“Dios ha destinado la tierra y cuanto ella contiene para uso de todo el género humano. En consecuencia, los bienes creados deben llegar a todos en forma justa, bajo la égida de la justicia y con la compañía de la caridad… Jamás se debe perder de vista este destino universal de los bienes” (Gaudium et Spes N. 69).
«Para que el
ejercicio de la caridad sea verdaderamente extraordinario y aparezca como tal,
es necesario que se vea en el prójimo la imagen de Dios según la cual ha sido
creado, y a Cristo Jesús a quien en realidad se ofrece lo que se da al
necesitado; se considere con la máxima delicadeza la libertad y dignidad de la
persona que recibe el auxilio; que no se manche la pureza de intención con
ningún interés de la propia utilidad o por el deseo de dominar; se satisfaga
ante todo a las exigencias de la justicia, y no se brinde como ofrenda de
caridad lo que ya se debe por título de justicia; se quiten las causas de los
males, no sólo los efectos; y se ordene el auxilio de forma que quienes lo
reciben se vayan liberando poco a poco de la dependencia externa y se vayan
bastando por sí mismos» (Concilio Vaticano II:
Apostolicam Actuositatem: Decreto sobre el Apostolado de los Seglares, nº
8.)
San Josemaría Escrivá - fundador del OPUS DEI-, entre otras muchas ideas, escribió ésta: «Los bienes de la tierra repartidos entre unos pocos; los bienes de la cultura, encerrados en cenáculos. Y, fuera, hambre de pan y de sabiduría, vidas que son santas, porque vienen de Dios, tratadas como simples cosas, como números de una estadística». Dice Benedicto XVI: hablando de los africanos, «nuestro estilo de vida, nuestra historia, en la que estamos implicados, los ha explotado y los explota», añadiendo inmediatamente que «les hemos llevado el cinismo de un mundo sin Dios, en el que sólo importa el poder y las ganancias; hemos destruido los criterios morales, con lo que la corrupción y falta de escrúpulos en el poder se han convertido en algo normal. Y esto no sólo ocurre con África».
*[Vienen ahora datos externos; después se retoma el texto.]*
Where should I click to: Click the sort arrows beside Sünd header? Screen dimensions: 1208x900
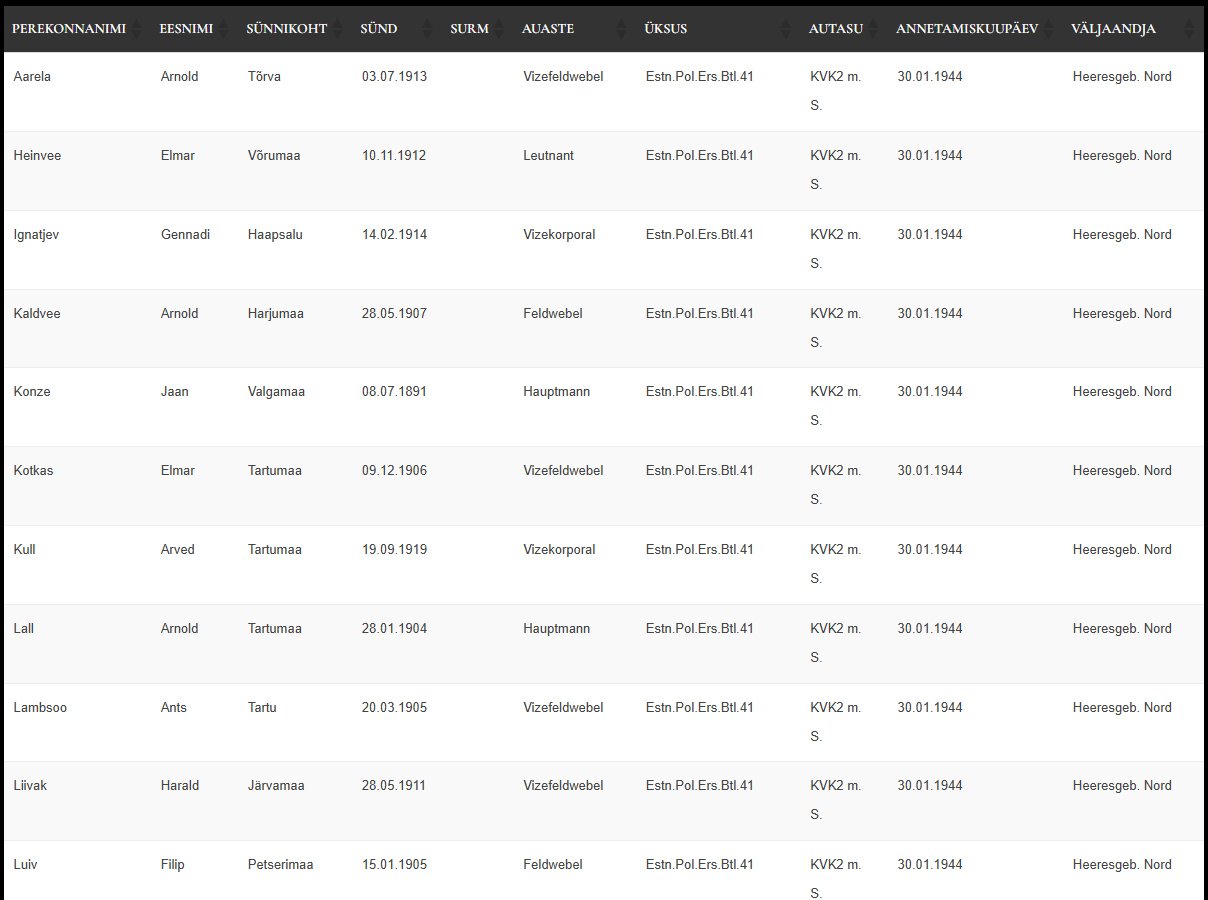(x=428, y=29)
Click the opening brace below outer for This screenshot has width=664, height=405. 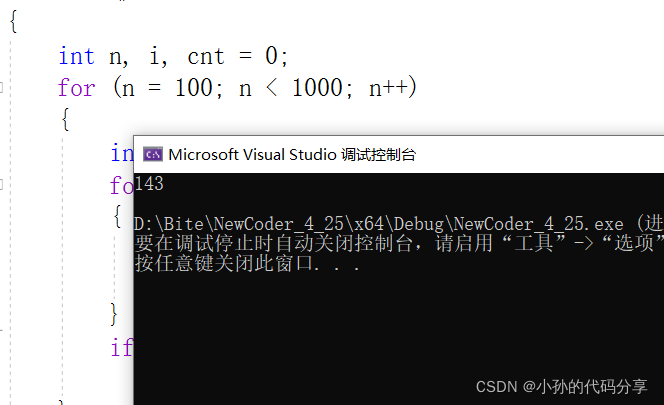[64, 120]
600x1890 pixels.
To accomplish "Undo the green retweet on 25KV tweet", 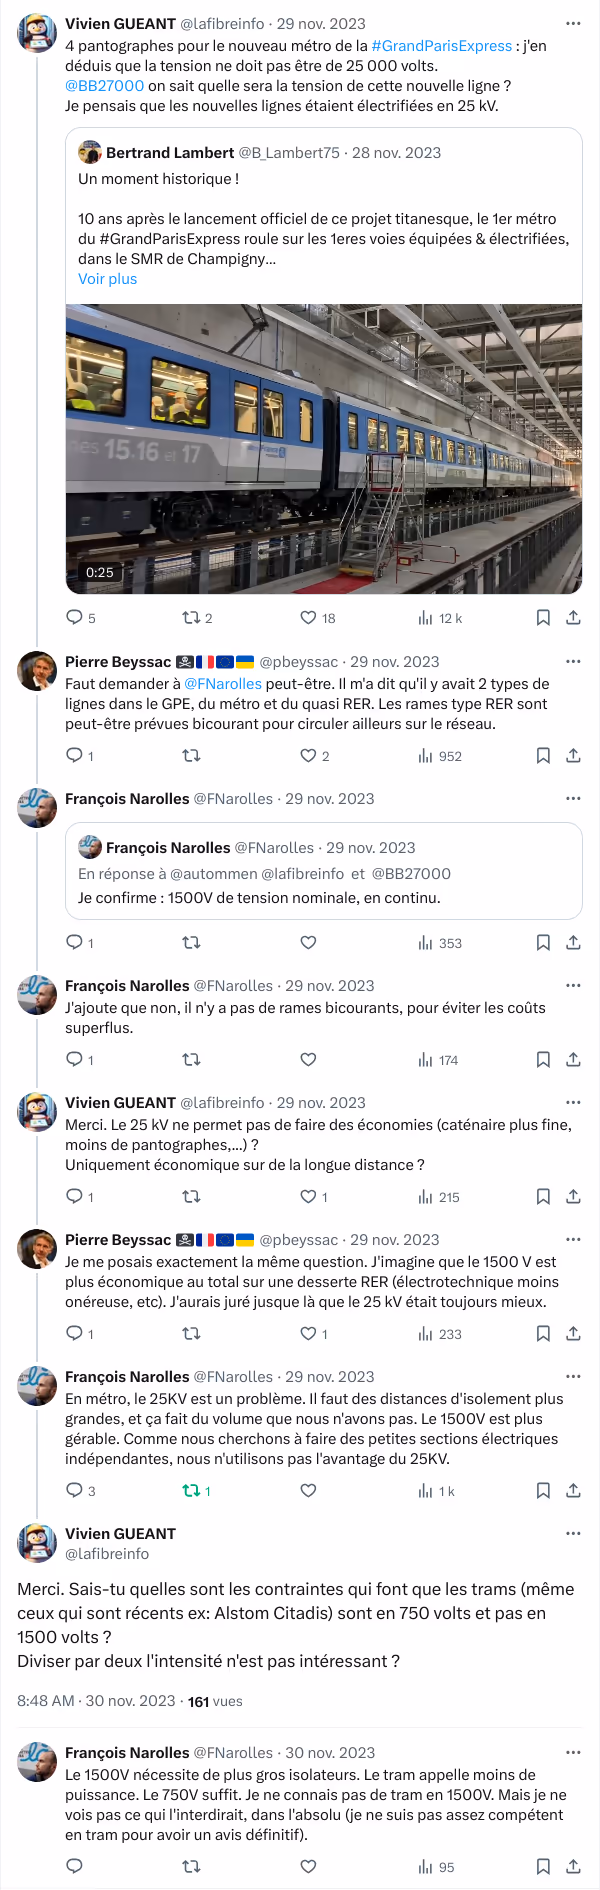I will pyautogui.click(x=191, y=1490).

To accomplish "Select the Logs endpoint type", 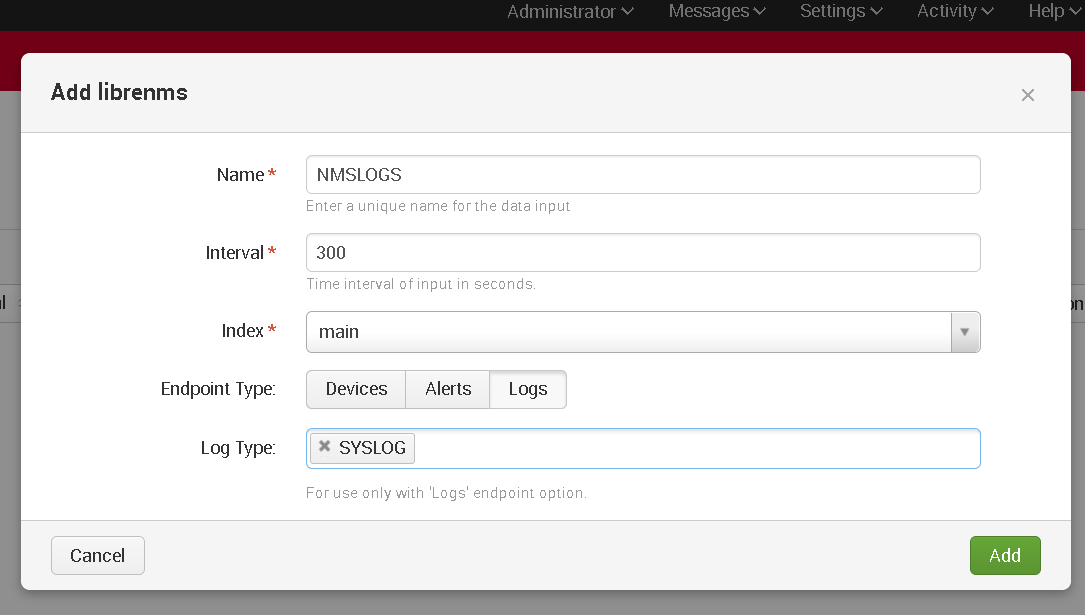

Todos cuantos de algún modo nos llamamos cristianos, además de bautizados con uso de razón, tendríamos que ser, por imperativo de nuestra condición de seguidores de Cristo, coherentes con lo que creemos y practicamos; sentimos y vivimos. La realidad es bien otra. El dicho popular afirma que “una cosa es predicar y otra dar trigo” (para curas y demás predicadores).
La ruptura entre la fe y las obras; lo que se cree y se vive; constituye a la inmensa mayoría de cristianos-con rarísimas excepciones- en personas incoherentes, inconsecuentes y además en pecadores. Bien alto y claro lo decimos todos-desde el Papa al último monago- en la celebración de la misa (¡lo más sagrado¡): “Yo pecador me confieso a Dios y ante vosotros, hermanos, que he pecado mucho de pensamiento, palabra, obra y omisión, por mi culpa…”. No es esta confesión, ni mera retórica, ni tampoco hacer teatro, sino la constatación más clara, rotunda y universal, de que todos, ante Dios somos incoherentes pecadores. A lo largo de la celebración repetimos todos: “Porque solo tú eres santo”, y por si fuera poco por tres veces, proclamamos: “Santo, Santo, Santo es el Señor, Dios del universo”… Queda pues, claro que ningún humano se libra de ser o haber sido en su vida, por muy cristiano que se crea, alguien incoherente y pecador. No valen aquí las comparaciones, justificaciones ni distinciones.
La Palabra de Dios, escrita en la Sagrada Escritura; o encarnada en la persona de Jesucristo, nos juzga a todos. Nadie está por encima de ella, ni excluido de este juicio, como quien se mira ante un espejo. La Palabra de Dios, infinitamente justo, sabio, poderoso y misericordioso, es la que nos juzga a todos y resuena en la conciencia, rectamente formada, de cada persona. Asumida esta realidad te invito, amable lector, a que sin más preámbulo te adentres en el contenido de este texto del Nuevo Testamento. “Cristo se ha manifestado una sola vez, al final de la historia para destruir el pecado con el sacrificio de sí mismo. Por cuanto el destino de los hombres es morir una sola vez. Y después de la muerte el juicio.. De la misma manera, Cristo se ha ofrecido una sola vez para quitar los pecados de todos. La segunda vez, aparecerá sin ninguna relación al pecado, a los que lo esperan, para salvarlos” (He 9, 28). Esta es la fe de la Iglesia y de cuantos formamos la comunidad cristiana. Termino con una frase de San Agustín, aplicada a todos los bautizados: “Dios que te creó sin ti, no te salvará sin ti”. Obremos pues, en consecuencia y no seamos incoherentes.